Politically correct elites in our liberal democracies share the same enemies as the Communists. Legutko’s list is not exhaustive but it is revealing: “The Church and religion, the nation, classical metaphysics, moral conservatism, and the family.” They show an arrogant disdain for everything that gets in the way of the new liberal-democratic utopia. They must be fought in the name of an older notion of self-government and the moral contents of life (so well represented by Solidarity) and by a courageous willingness to challenge the new historicism (as the “dissidents” in the East challenged the historicism of old). A member of the European parliament, Legutko captures the stifling atmosphere and the ideological newspeak that dominates that elective body. Even conservative representatives praise limitless tolerance for all—except for conservative Christians, alleged “homophobes,” or defenders of genuine national life.
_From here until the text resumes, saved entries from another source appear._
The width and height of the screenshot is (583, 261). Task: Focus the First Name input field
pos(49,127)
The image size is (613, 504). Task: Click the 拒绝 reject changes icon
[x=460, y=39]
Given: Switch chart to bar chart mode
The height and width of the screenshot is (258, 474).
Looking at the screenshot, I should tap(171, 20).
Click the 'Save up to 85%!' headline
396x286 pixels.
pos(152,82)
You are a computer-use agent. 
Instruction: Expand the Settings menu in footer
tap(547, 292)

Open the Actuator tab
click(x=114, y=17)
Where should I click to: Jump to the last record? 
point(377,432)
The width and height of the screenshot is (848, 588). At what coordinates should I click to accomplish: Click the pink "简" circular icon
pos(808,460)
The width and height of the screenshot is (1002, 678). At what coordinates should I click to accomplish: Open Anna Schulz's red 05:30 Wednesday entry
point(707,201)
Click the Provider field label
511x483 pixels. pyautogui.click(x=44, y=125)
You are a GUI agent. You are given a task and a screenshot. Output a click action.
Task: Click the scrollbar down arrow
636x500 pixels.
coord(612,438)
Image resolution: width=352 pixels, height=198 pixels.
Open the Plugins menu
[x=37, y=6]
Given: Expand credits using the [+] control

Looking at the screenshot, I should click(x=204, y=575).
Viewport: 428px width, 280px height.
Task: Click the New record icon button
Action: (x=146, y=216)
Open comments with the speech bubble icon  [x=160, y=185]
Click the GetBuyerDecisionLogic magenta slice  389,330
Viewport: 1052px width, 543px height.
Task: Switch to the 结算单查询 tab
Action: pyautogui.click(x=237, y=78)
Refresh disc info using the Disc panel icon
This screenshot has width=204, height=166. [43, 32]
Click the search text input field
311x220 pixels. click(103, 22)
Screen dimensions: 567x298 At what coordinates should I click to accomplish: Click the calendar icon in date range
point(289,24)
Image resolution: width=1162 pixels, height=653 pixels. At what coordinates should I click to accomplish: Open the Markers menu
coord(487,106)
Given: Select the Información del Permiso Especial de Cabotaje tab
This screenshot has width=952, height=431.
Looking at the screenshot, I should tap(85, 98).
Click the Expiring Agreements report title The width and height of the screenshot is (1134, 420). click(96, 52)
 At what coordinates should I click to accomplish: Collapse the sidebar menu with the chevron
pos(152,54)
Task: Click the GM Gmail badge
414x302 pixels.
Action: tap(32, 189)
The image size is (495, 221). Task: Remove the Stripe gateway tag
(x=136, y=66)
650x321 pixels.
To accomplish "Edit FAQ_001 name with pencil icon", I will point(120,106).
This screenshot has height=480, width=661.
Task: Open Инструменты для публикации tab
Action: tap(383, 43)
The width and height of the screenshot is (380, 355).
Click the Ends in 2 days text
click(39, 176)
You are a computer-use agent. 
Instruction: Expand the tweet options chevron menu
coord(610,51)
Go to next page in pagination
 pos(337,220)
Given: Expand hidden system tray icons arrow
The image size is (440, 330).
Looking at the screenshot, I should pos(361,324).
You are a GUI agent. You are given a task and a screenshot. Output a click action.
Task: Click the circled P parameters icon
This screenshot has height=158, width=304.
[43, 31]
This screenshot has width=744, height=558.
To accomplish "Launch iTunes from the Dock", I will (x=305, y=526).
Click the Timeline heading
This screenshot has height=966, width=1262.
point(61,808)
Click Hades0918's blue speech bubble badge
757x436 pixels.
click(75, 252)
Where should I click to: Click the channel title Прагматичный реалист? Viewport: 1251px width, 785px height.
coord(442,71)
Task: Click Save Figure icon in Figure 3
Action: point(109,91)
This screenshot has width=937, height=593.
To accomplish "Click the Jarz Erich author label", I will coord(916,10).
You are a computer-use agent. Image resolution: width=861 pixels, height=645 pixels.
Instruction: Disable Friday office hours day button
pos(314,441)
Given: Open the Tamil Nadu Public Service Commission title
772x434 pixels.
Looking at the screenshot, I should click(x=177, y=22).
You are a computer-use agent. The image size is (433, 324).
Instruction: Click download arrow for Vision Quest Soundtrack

Legutko seemingly offers us no way out. Yet his powerful description of “soft totalitarianism” ought to encourage the partisans of Western civilization to thoughtful and spirited opposition to the regnant ideology of our age. History’s letters are not written in advance even if modernity has a logic of its own. So a reader of Legutko’s book is left disconcerted but not in despair. Human nature should always win out over ideology, even a liberal-democratic one. In Pierre Manent’s memorable formulation, we must learn for the first time or again, that “to love democracy well, it is necessary to love it moderately.” Such is the wisdom of Aristotle, Tocqueville, Ortega—and Legutko.
Daniel J. Mahoney holds the Augustine Chair in Distinguished Scholarship at Assumption College. His most recent books are The Conservative Foundations of the Liberal Order (2012) and The Other Solzhenitsyn (2014). He is presently working on a book on “the humanitarian subversion of Christianity.”